BRIEF: Could you restate the entries word for word, without the images?

DATA FOR THIS TASK:
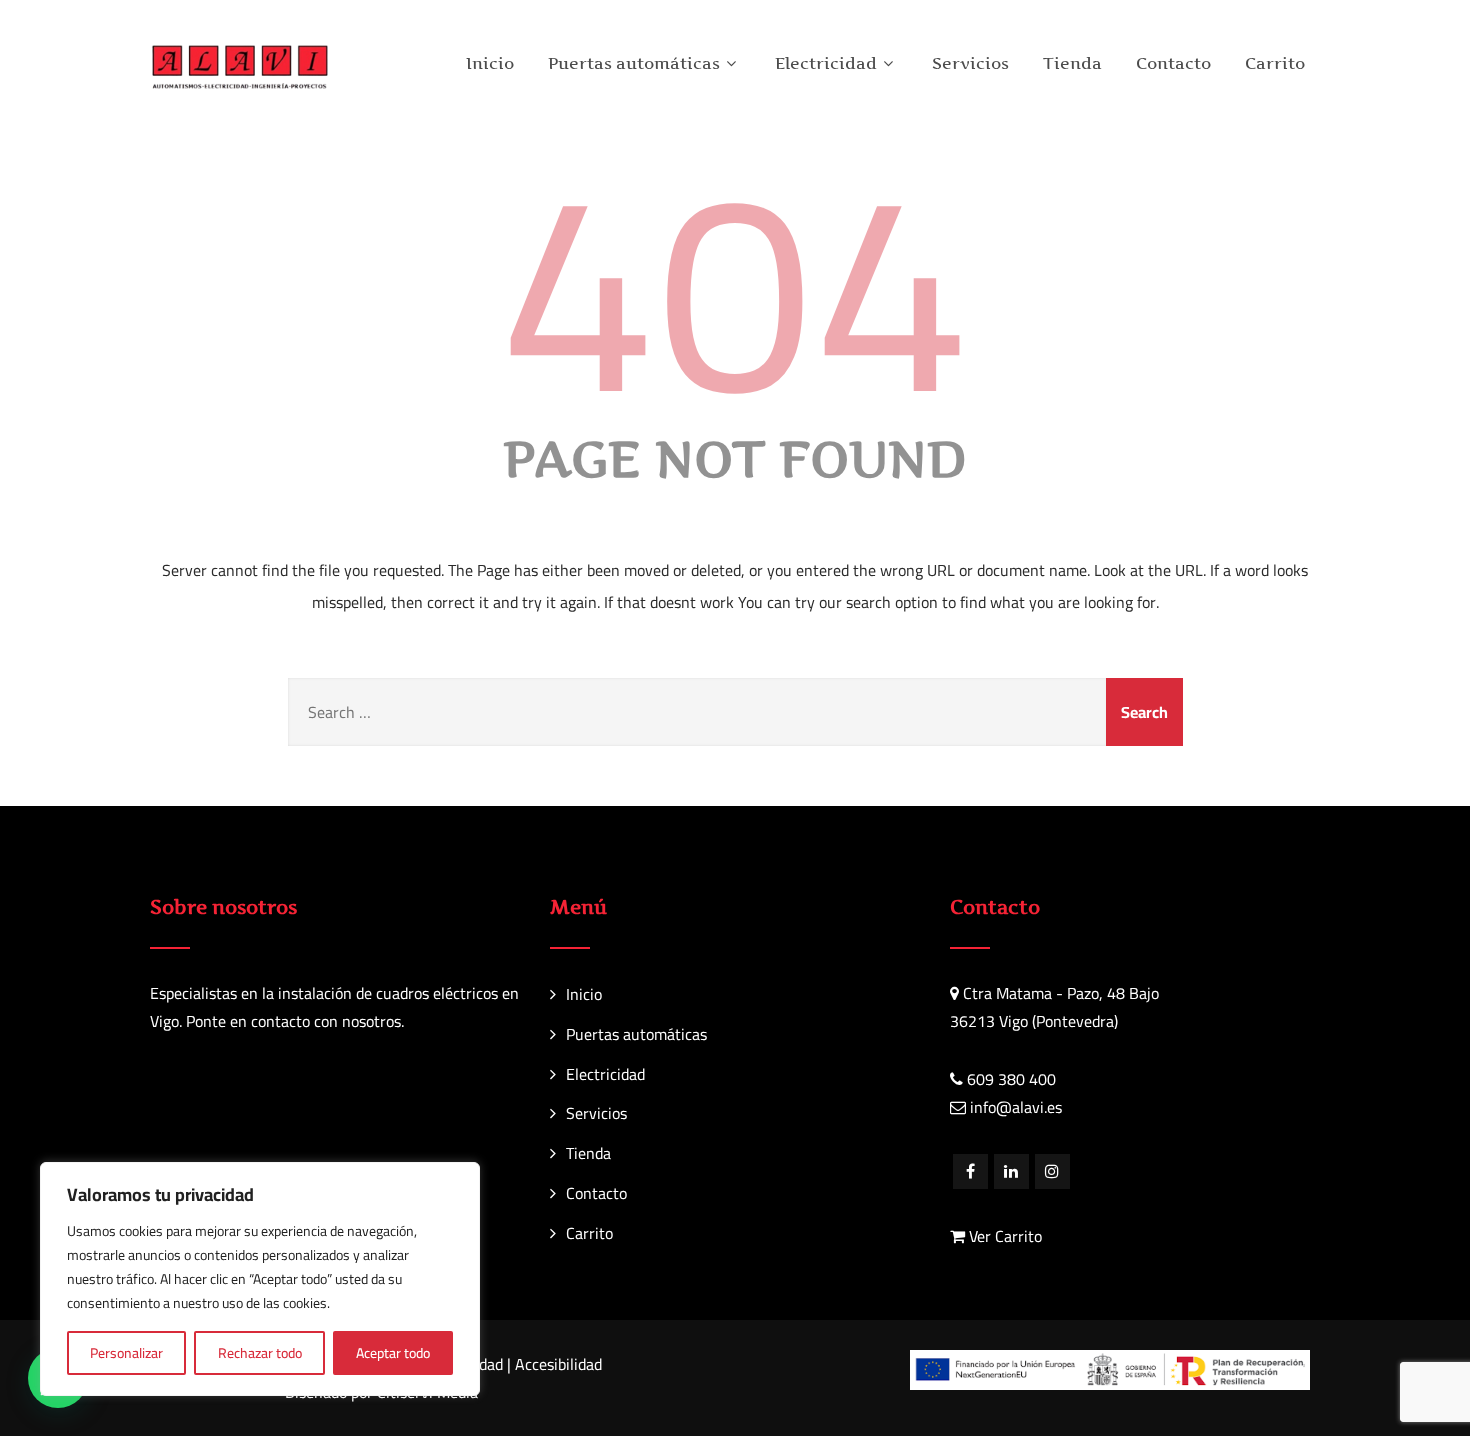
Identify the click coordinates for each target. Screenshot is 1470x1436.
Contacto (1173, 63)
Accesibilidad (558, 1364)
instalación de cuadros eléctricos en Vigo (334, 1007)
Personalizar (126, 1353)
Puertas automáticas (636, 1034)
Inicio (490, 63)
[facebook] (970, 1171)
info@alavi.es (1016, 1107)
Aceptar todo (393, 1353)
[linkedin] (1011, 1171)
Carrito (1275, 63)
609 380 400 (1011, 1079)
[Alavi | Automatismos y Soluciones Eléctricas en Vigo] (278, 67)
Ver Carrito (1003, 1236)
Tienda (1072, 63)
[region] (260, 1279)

TASK ANSWER:
Identify the click coordinates for each target. Screenshot is 1470x1436.
Contacto (1173, 63)
Accesibilidad (558, 1364)
instalación de cuadros eléctricos en Vigo (334, 1007)
Personalizar (126, 1353)
Puertas automáticas (636, 1034)
Inicio (490, 63)
[facebook] (970, 1171)
info@alavi.es (1016, 1107)
Aceptar todo (393, 1353)
[linkedin] (1011, 1171)
Carrito (1275, 63)
609 380 400 (1011, 1079)
[Alavi | Automatismos y Soluciones Eléctricas en Vigo] (278, 67)
Ver Carrito (1003, 1236)
Tienda (1072, 63)
[region] (260, 1279)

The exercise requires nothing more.